Ahora bien, la lógica electoral enseña a los políticos a adoptar una actitud contraria. ¿Quién querría votar a un partido que está abierto a dialogar, a unir voluntades en un proyecto político en el que ideologías dispares tengan su propia voz? Una estrategia electoral que venda su voluntad de diálogo como santo y seña está condenada a ser estigmatizada como pusilánime o suicida. Gana más votos la descalificación del discurso ajeno y la exaltación del catecismo ideológico, el aforismo mediático, el titular estelar, la retórica del circunloquio, la doble verdad, el globo sonda, el tira la piedra y esconde la mano, la leña sobre el árbol caído. Gana más, o eso es lo que hasta ahora habían creído. Los movimientos sociales nacidos al auspicio de la red demuestran un ethos emocional de profundo desencanto, de desmitologización política, de escepticismo solipsista, que no debiera ser obviado por la clase política, ya que puede conducir en una década al nacimiento de radicalismos políticos, querencia a los populismos o desapego hacia las urnas. Movimientos como el 15M, a pesar de poseer un carácter vindicativo, representan también una cierta atonía social, una voluntad distópica, una alergia militante hacia el compromiso político, provocada principalmente por la inercia política al autismo y al corporativismo, a una dialéctica hueca y una egotista voluntad de disentir a priori, sin derecho a una escucha activa, a un proceso dialógico sincero. El Congreso dejó de ser un parlamento hace mucho, una cámara de diálogo, un espacio para el consenso, para convertirse en un gallinero repleto de lobos hambrientos, en darwinista lucha por la presa.

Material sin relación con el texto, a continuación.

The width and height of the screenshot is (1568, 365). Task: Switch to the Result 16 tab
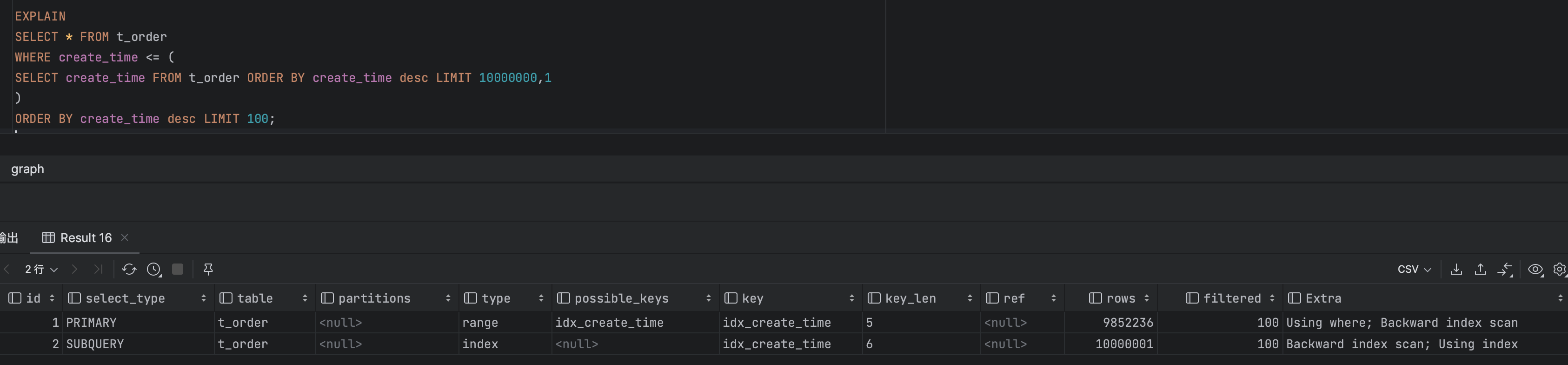tap(85, 237)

¿Es posible hacer una política dialógica, de consenso? Sí, rotundamente sí. Solo hace falta que alguien se atreva a ponerle el cascabel al gato, que tenga la suficiente valentía para sacrificar su futuro político en beneficio de una legislatura al servicio de la ciudadanía. ¿Alguien se anima?
Ramón Besonías Román
Ramón, la política es sucia y no sé si puede ser de otra manera. Debajo de los grandes principios hay vividores nada idealistas que hacen de la actividad su modo de vida y no es lo mismo ganar que perder las elecciones. Van implicados muchos puestos de trabajo a favor de uno o de otro. No hay voluntad de consenso fuera de algún intento honesto. Pienso en el ministro de Educación Ángel Gabilondo que ha procurado llegar a pactos estables con el PP, pero ha sido imposible.
ResponderEliminarEn Estados Unidos, un país de admirable tradición democrática, exhibe también la política más sucia y rastrera que pueda imaginarse.
Los que se dedican a la política sólo ansían el poder, debe ser una droga, no sé. Y en ese juego está aplastar al partido rival, no darle ni agua.
En medio están los ciudadanos que muchas veces se contagian de ese espíritu cainita. Sólo hay que ver lo que se escribe en foros de opinión de la prensa digital. Hay mucha mala baba.
Lo que escribes es muy razonable pero me temo que es un sueño. Desgraciadamente.
Saludosl
Es cuestión de actitudes. Como dices, en política existen personas honestas que intentan hacer su trabajo con estilo democrático y respeto. Es una pena no prestar atención a estos y sí a los que empañan el panorama.
ResponderEliminarTodo, Joselu, mal que nos pese, sigue dependiendo de nosotros, de nadie más.